Também será possível que um mesmo imóvel seja dado em garantia mais de uma vez, ou seja, que sobre ele recaia mais de uma alienação fiduciária. Nesta hipótese, a alienação fiduciária anterior terá preferência em caso de execução da garantia. Havendo a venda do bem, em decorrência da execução, cancelam-se o registro de todas as demais alienações fiduciárias e os seus respectivos credores receberão o que restar do preço obtido com a venda.

Da mesma forma, será permitido que o devedor contraia novas dívidas com o mesmo credor da alienação fiduciária original, dentro do limite do saldo positivo entre o débito primário o valor avaliado da garantia. Para isso, as operações permitidas deverão estar no âmbito do Sistema Financeiro Nacional e nas operações com empresas simples de crédito (ESC), que concedem empréstimos para microempreendedores, microempresas e empresas de pequeno porte.

 

CONCLUSÃO

O Marco Geral das Garantias traz avanços importantes no cenário legal brasileiro e, certamente, trará uma maior maturidade no ambiente de crédito, pois proporcionará um maior nível de segurança ao credor na execução das garantias ofertadas, com processos mais simplificados.

Contudo, embora essas mudanças representem um passo importante para garantir uma maior agilidade na retomada de bens, em especial, dos veículos automotores, é fundamental considerar que esses facilitadores não constituem, por si só, uma solução definitiva para todos os desafios que envolvem esse tipo de garantia.

O primeiro desafio continuará sendo o da localização dos bens automotivos. Em muitos casos, veículos e motocicletas podem ser de difícil rastreamento, especialmente se o devedor tentar ocultar o bem. A falta de um mecanismo eficaz de localização pode atrasar a recuperação do ativo, prejudicando a eficácia da garantia.

Outro ponto crítico que não se resolve pela nova norma são os riscos de deterioração proposital do bem e a não adoção de políticas eficazes de responsabilização do devedor por sua regular manutenção.
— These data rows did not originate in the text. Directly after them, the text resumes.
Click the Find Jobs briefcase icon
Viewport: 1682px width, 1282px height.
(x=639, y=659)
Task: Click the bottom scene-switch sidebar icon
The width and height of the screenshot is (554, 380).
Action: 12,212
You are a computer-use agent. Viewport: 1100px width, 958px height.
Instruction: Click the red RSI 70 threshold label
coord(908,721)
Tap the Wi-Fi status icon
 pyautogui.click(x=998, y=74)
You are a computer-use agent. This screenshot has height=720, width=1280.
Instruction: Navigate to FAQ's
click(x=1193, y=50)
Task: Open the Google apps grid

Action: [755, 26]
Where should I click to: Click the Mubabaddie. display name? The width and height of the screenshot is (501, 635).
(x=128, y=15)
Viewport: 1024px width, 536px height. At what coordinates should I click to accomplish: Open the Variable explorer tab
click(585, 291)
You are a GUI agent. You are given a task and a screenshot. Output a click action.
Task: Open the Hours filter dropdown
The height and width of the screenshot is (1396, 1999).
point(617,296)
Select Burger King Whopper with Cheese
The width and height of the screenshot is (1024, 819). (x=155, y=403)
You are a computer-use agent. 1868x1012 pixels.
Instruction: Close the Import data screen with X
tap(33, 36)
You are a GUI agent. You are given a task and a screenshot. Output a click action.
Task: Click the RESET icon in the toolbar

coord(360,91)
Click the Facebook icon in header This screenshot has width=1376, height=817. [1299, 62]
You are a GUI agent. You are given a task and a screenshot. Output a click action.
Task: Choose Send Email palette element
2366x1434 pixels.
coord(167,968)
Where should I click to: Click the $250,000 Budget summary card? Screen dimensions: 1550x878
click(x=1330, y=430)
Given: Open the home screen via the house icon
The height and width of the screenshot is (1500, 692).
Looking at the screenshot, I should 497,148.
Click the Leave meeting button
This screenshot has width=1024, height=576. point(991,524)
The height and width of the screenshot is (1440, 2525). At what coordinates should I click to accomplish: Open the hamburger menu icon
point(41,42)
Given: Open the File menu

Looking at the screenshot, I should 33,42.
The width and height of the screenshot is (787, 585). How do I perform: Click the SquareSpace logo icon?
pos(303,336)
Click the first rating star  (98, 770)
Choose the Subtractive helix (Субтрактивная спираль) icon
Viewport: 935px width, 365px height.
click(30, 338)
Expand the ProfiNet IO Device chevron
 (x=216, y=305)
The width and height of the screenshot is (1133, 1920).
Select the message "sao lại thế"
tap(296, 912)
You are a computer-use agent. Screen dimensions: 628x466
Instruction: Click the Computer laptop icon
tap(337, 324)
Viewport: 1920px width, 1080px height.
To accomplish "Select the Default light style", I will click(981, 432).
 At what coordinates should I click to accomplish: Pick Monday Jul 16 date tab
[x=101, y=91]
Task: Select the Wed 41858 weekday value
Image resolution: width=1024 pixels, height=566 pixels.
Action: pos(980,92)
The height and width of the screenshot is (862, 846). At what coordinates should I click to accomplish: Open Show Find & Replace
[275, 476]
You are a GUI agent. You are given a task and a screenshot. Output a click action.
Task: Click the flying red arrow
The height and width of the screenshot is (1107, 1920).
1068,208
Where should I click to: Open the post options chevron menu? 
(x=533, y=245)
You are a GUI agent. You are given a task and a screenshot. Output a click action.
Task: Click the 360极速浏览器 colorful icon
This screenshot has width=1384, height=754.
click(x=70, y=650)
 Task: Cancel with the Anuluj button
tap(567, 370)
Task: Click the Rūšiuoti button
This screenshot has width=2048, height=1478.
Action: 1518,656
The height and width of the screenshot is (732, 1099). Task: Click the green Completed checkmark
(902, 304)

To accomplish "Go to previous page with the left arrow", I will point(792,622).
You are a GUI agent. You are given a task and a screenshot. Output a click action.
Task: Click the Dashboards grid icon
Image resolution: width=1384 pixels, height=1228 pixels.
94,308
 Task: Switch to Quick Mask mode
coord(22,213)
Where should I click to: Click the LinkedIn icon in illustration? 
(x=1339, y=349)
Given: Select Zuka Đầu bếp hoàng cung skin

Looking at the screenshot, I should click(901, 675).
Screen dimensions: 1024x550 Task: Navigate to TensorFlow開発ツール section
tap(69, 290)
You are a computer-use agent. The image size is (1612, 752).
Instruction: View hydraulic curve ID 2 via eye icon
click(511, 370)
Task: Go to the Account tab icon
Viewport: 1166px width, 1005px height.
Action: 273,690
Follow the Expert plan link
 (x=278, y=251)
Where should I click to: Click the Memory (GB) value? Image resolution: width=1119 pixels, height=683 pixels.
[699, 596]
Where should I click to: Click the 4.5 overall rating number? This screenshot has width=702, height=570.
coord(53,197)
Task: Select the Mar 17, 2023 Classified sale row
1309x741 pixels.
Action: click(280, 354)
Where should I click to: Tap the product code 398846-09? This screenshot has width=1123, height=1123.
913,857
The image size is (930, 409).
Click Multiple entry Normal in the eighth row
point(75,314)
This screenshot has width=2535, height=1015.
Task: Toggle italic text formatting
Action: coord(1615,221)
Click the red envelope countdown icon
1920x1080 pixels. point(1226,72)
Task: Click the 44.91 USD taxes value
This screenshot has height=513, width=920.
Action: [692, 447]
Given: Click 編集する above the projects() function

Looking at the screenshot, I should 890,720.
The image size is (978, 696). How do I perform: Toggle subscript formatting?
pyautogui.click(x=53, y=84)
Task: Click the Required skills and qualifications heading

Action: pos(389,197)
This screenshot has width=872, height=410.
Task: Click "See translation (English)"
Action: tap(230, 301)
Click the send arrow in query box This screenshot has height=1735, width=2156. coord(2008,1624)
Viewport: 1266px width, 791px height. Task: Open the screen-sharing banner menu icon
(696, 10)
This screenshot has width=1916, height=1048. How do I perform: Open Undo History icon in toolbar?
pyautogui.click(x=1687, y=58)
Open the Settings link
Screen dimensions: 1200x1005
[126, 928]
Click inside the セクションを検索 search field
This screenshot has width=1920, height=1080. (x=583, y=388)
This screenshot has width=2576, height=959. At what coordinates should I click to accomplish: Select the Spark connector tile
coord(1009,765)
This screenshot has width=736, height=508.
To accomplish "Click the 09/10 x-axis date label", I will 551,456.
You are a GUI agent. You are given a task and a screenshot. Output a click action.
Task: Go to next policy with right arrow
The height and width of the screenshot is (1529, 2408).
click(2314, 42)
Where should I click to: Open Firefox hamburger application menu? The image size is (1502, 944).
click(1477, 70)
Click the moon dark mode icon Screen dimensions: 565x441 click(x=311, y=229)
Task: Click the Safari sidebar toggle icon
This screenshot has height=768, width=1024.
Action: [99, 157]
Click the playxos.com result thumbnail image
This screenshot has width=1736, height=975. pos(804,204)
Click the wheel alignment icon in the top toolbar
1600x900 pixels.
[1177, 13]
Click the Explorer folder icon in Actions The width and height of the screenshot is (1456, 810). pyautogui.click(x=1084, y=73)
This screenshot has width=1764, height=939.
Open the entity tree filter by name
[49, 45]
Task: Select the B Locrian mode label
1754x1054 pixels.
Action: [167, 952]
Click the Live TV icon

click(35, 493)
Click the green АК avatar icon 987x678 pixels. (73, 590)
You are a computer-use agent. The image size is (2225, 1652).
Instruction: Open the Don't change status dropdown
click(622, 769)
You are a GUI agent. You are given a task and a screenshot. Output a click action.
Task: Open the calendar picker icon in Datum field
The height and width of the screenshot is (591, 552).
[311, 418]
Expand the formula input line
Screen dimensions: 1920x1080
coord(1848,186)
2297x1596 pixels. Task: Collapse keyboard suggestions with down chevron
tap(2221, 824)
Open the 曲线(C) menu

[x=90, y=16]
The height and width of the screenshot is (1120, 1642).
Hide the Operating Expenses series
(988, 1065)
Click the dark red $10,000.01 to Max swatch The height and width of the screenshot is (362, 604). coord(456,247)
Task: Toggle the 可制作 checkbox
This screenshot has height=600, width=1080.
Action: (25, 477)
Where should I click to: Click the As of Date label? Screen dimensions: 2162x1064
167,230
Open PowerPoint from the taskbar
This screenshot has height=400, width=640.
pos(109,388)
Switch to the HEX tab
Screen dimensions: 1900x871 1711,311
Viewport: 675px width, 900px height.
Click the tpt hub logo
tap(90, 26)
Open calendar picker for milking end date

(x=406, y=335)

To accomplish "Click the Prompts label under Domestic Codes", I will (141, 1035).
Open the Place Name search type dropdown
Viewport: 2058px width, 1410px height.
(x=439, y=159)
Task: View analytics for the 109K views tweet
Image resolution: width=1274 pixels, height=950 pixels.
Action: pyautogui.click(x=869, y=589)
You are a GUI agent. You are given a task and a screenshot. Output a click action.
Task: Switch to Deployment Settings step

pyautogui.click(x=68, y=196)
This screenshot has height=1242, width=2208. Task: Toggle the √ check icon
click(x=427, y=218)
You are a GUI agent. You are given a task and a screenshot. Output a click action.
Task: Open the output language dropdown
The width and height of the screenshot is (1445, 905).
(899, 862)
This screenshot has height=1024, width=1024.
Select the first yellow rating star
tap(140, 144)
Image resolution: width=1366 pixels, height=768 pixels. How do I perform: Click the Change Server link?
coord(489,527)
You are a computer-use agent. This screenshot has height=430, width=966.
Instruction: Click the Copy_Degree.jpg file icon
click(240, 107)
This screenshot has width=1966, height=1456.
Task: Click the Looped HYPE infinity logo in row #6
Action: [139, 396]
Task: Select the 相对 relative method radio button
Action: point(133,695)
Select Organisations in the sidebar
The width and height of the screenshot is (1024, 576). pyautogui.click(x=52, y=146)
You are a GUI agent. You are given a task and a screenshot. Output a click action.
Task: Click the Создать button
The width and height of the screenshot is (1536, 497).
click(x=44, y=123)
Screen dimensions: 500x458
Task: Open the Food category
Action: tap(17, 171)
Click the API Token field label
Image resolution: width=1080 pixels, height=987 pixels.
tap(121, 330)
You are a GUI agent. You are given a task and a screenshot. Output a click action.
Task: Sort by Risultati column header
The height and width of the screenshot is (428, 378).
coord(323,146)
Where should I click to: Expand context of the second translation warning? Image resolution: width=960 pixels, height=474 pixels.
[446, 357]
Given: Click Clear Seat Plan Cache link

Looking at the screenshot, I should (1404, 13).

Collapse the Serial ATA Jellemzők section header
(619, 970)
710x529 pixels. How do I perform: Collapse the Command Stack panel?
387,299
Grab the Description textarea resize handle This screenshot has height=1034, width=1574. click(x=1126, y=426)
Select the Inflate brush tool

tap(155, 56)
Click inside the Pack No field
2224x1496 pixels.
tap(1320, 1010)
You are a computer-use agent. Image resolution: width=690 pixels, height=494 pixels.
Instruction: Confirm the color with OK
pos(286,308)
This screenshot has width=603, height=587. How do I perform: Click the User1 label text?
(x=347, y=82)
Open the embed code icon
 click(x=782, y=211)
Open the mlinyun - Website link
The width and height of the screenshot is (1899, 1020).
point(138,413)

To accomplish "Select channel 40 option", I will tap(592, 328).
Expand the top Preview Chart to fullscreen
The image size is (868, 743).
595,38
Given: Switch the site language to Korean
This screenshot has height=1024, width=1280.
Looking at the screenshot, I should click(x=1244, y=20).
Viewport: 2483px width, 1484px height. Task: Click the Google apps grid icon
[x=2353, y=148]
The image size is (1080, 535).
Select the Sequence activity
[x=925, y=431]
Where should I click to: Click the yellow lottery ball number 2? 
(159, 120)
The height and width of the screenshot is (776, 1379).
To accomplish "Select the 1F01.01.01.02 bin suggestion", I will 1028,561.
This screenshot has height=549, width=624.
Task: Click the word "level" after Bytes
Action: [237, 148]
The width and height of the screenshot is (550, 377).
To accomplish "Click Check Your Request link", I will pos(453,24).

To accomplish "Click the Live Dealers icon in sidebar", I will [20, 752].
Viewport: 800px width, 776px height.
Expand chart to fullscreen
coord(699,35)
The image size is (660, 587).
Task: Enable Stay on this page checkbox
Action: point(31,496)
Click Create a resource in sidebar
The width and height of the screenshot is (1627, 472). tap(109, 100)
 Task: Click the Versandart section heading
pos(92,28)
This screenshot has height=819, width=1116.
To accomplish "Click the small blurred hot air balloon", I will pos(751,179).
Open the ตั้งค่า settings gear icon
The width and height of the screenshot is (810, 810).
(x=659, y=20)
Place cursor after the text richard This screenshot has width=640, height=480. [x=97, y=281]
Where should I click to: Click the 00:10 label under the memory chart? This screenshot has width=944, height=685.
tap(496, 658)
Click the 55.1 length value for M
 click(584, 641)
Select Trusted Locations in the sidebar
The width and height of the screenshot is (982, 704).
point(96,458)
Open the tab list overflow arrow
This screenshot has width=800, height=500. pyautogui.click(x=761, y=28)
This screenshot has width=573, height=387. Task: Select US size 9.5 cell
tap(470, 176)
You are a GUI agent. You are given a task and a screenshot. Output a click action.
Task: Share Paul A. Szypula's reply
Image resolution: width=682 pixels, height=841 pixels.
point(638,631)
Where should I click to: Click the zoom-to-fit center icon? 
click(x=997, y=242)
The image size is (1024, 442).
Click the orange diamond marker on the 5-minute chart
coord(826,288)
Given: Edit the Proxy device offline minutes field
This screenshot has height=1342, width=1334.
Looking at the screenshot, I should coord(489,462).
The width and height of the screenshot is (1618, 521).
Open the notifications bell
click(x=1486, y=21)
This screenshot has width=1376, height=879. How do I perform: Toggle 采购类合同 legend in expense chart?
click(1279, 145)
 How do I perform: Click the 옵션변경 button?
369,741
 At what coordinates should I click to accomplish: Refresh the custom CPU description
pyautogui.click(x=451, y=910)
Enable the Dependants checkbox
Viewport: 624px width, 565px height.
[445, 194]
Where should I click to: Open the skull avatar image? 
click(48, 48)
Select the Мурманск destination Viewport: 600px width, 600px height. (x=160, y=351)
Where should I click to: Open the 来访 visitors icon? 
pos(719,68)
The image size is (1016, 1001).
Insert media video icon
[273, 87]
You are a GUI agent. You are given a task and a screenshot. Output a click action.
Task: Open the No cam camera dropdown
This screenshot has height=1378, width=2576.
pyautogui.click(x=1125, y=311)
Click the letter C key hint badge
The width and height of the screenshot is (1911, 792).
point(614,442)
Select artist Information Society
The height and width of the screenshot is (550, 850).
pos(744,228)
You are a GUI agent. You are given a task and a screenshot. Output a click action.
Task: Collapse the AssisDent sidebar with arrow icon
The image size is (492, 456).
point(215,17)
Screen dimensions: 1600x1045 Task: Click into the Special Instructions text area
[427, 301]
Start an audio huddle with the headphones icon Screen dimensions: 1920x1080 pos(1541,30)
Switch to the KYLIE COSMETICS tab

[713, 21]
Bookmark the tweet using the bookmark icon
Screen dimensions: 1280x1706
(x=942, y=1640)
A recuperação de um bem deteriorado pode resultar em perdas financeiras relevantes, que afetam, diretamente, a equalização dos riscos de concessão do crédito.

Além disso, os débitos fiscais e tributários, tais como multas, impostos e demais encargos incidentes sobre o bem, se inadimplidos pelo devedor, podem comprometer o resultado da retomada da garantia, tornando questionáveis as previsões econômicas de sua recuperação.

Por outro lado, é preciso também estar atento aos riscos de superendividamento e insolvência do consumidor. Com a disponibilidade de uma maior capacidade de alavancagem, uma oferta de crédito mais farta e juros mais baixos, o consumidor se depara com oportunidades tentadoras. No entanto, essa situação exige muita responsabilidade e um bom planejamento financeiro na tomada de decisão. O excesso de dívidas pode levar a insolvência, colocando em risco a capacidade do consumidor em cumprir com suas obrigações contratuais.

Todos esses fatores, apesar do Marco Geral das Garantias, manterão sua influência no risco de crédito relacionado ao consumo de bens garantidos. Não existem soluções mágicas para esses desafios. Acreditamos que a conscientização em relação ao consumo responsável e ao planejamento financeiro adequado, em conjunto com uma política de concessão de crédito justa e equitativa, por parte do empresariado, são os caminhos que poderão trazer maior sustentabilidade e efetividade a esse cenário.